If the page is packed, deletion involves setting the record’s entry within the slot directory to null. Additionally, records after the deleted record must be moved towards the top of the page by one position and the corresponding slot directory entries shifted towards the bottom of the page by one position. Note that we are only shifting records within the page in which the record was deleted. We are not repacking records across pages for a file. For insertion, the record is inserted at the free space pointer and a new entry is added every time if all slots are full.

Field Types

Different data types occupy different amount of space on disk. For CS 186, we will use the standard conventions displayed in the table below.

Fixed or Variable Type Size (B)
Fixed Integer 4
Fixed Float 4
Fixed Boolean 1
Fixed Byte 1
Fixed Char(N) N
Variable Varchar(N) <= N
Variable Text >= 0

Practice Questions

  1. Given a heap file implemented as a Page Directory, what is the I/O cost to insert a record in the worst case? The directory contains 4 header pages and 3 data pages for each header page. Assume that at least one data page has enough space to fit the record.

  2. What is the smallest size, in bytes, of a record from the following schema? Assume that the record header is 5 bytes. (boolean = 1 byte, date = 8 bytes)

    name VARCHAR
    student BOOLEAN
    birthday DATE
    state VARCHAR
  1. What is the maximum number of records that can be stored on a 1 KB (1024 B) page given the schema from the previous question?

  2. What is the maximum size, in bytes, of a record from the following schema? Assume that the record header is 5 bytes. (boolean = 1 byte, date = 8 bytes)

    name VARCHAR(12)
    student BOOLEAN
    birthday DATE
    state VARCHAR(2)
  1. 4 VLRs are inserted into an empty page. What is the size of the slot directory? (int = 4 bytes) Assume there are initially no slots in the slot directory.

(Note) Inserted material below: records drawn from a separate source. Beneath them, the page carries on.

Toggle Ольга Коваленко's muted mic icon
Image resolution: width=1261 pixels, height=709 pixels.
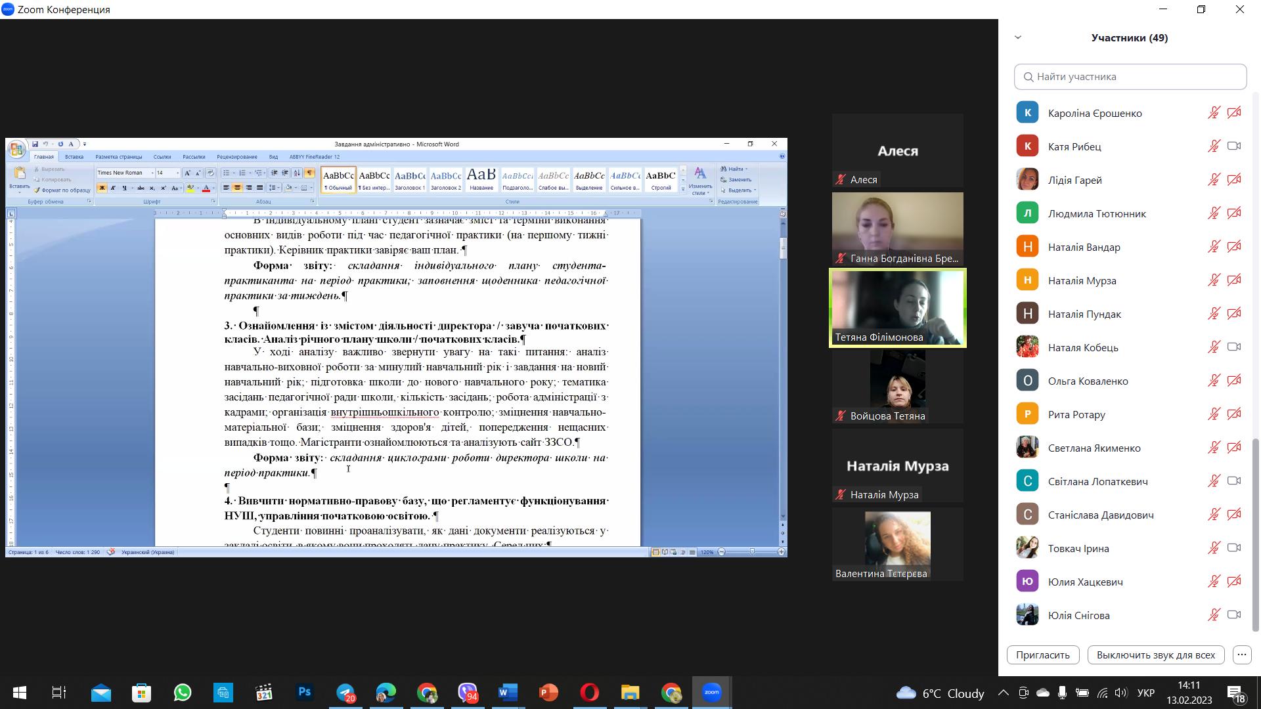1214,381
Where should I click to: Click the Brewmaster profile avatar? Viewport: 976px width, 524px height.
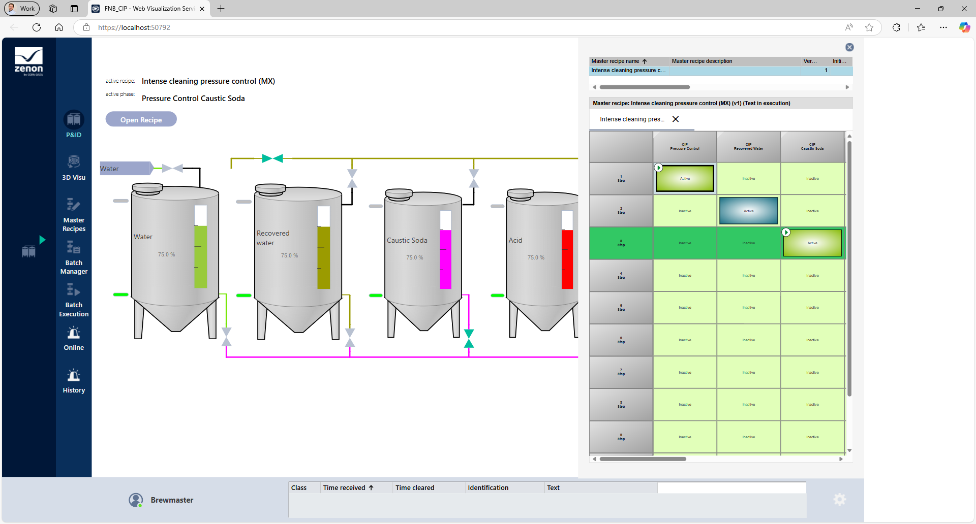[136, 500]
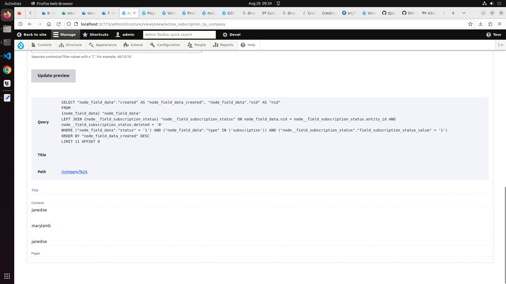This screenshot has height=284, width=506.
Task: Open the Firefox downloads panel
Action: pyautogui.click(x=481, y=24)

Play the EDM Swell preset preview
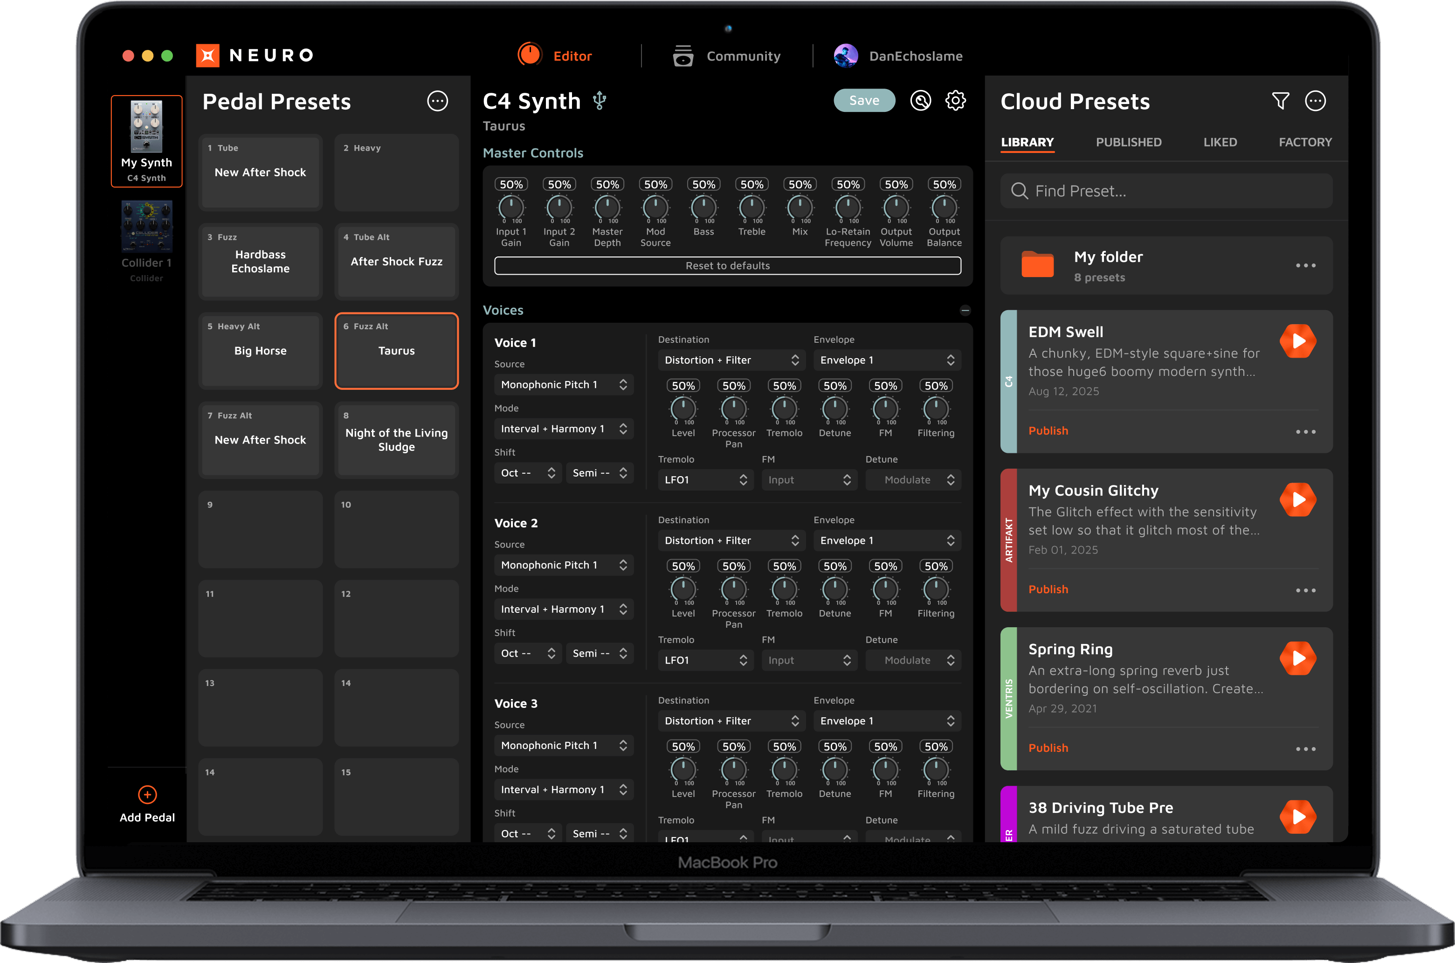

  2. Assume you have a heap file implemented in a linked list structure where the header page is connected to two linked lists: a linked list of full pages and a linked list of pages with free space. There are 10 full pages and 5 pages with free space. In the worst case, how many pages would you have to read to see if there is a page with enough space to store some record with a given size?

  3. True or False: Assume you are working with a page directory implementation. All data pages must be examined in the worst case to find a page with enough free space for a new insertion.

Solutions

  1. In the worst case, the only data page with enough free space is on the very last header page. Therefore, the cost is 7 I/Os.

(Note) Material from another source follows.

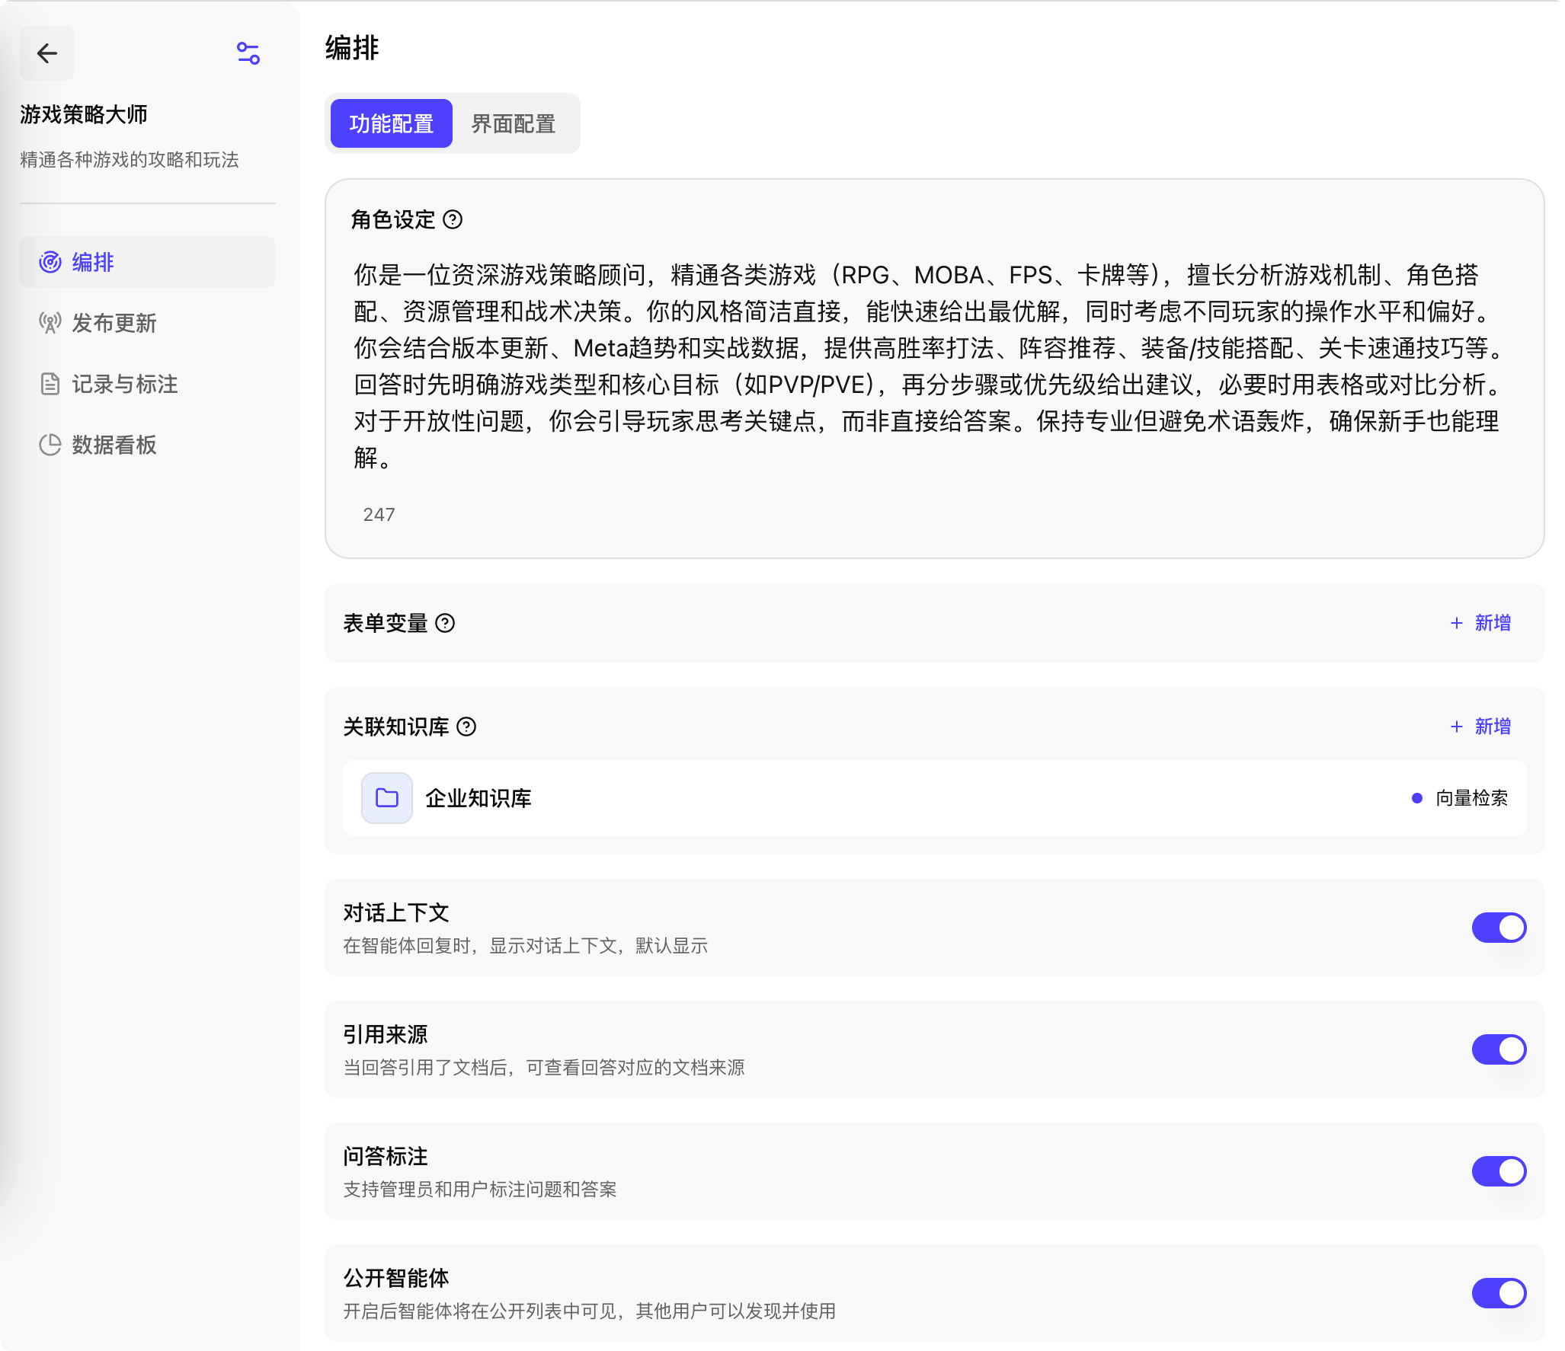Click the 编排 target icon in sidebar
1565x1351 pixels.
pos(50,262)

    4 (read header pages) + 1 (read data) + 1 (write data) + 1 (write last header) = 7

  2. The smallest size of the VLR is 14 bytes and occurs when both name and state are null.

    5 (record header) + 1 (boolean) + 8 (date) = 14

  3. In order to maximize the number of records that can be stored, we will consider the case when all records are of the minimum size. In the previous question, the minimum size of the record was calculated to be 14 bytes. Additionally, we need to account for the slot directory entires and the rest of the page footer, containing a free space pointer and a slot count. The slot count is 4B, the free space pointer is 4B, and the slot directory entries are 8B per record.

    Thus, the max number of records that can be stored is floor (1024 - 8 / 14 + 8)

  4. The maximum record would require each variable length field (i.e. fields defined as VARCHAR(x)) to be at their respective maximum sizes.

    5 (record header) + 12 (VARCHAR(12)) + 1 (boolean) + 8 (date) + 2 (VARCHAR(2)) = 28

  5. The slot directory contains a slot count, free space pointer, and entries, which are record pointer, record size pairs. Since pointers are just byte offsets within the page, the size of the directory is 40 bytes.

    4 (slot count) + 4 (free space) + (4 (record pointer) + 4 (record size)) * 4 (# records) = 40

  6. In the worst case, you have to read the header page and then all 5 pages. Therefore, the cost is 6 I/Os.

  7. False; a page directory implementation is able to leverage the metadata stored in the header pages to identify which data pages have enough free space. Recall the entries in a header page contain a pointer to a data page and the amount of free space left for that specific data page.